In these films, a doctor obsessed with scientific experimentation obtains semen from a hanged murderer, and uses it to impregnate a notorious prostitute. The result is a "mandrake," a child with unnatural powers and without normal human feelings. (This name alludes to the legend that mandrake plants spring up beneath the corpses of hanged men; the child has a psychic bond to a plant growing under her father’s gallows.) The implication is clear: the child of a new reproductive technology is not truly human, lacking a soul, but having abnormal powers and a natural inclination to evil. The fears are remarkably like those that surround clones in more recent novels and films—and now in actual legislation.
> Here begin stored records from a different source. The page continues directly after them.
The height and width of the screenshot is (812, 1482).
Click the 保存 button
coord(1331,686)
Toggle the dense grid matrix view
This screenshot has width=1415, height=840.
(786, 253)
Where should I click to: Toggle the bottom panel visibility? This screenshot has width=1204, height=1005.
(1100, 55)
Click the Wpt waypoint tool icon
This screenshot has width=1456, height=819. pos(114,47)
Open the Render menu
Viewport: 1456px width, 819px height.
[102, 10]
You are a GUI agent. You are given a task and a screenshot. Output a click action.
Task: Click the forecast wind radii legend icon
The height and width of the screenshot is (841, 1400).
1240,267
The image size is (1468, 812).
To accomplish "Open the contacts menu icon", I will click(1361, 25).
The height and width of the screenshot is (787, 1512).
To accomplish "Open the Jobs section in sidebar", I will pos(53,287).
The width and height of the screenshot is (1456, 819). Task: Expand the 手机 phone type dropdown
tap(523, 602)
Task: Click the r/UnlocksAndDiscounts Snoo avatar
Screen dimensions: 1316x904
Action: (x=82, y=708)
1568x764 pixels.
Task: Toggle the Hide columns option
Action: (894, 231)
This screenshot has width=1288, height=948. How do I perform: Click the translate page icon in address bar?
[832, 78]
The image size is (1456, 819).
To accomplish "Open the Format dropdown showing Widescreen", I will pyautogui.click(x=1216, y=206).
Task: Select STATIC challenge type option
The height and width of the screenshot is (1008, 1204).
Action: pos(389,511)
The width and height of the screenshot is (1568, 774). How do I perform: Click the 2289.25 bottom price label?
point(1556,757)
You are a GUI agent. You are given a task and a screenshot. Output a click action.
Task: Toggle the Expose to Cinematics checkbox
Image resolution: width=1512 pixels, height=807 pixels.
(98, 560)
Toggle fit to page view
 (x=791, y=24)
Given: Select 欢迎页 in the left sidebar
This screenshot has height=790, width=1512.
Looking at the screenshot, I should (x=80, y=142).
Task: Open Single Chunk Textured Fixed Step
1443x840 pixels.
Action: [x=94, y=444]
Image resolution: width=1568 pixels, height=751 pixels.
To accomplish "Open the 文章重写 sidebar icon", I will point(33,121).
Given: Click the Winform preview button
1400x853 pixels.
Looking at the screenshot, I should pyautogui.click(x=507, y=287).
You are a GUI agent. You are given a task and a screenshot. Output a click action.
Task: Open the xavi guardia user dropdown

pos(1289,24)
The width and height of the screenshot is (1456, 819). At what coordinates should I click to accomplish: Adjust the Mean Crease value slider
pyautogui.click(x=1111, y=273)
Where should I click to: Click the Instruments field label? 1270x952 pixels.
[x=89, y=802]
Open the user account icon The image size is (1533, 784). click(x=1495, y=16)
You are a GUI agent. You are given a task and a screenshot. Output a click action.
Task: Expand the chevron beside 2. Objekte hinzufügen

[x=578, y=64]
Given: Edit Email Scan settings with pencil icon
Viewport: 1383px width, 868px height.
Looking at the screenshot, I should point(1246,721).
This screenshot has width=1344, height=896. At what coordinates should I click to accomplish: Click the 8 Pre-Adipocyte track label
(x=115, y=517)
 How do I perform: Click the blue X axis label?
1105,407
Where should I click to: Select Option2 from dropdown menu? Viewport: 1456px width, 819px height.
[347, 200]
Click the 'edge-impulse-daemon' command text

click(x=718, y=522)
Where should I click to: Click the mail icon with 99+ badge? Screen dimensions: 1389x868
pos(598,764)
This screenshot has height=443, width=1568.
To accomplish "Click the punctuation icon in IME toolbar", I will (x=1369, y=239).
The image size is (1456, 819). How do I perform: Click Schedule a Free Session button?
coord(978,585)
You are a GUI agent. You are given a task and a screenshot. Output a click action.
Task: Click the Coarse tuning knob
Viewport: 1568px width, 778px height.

In fact, artificial insemination was used for much more ordinary purposes: to enable infertile people to have children. And we may hope that the time will come when cloning is seen simply as a routine reproductive option for such people (as science fiction writers such as Bujold envision it), and attempts to ban it will be seen as hopelessly archaic. Perhaps in another century people who have cloned themselves will be telling wild stories about children with wholly synthetic genomes, and calling for a ban on such risky and unnatural reproductive technologies, with no more sense of historical irony than today’s opponents of cloning possess.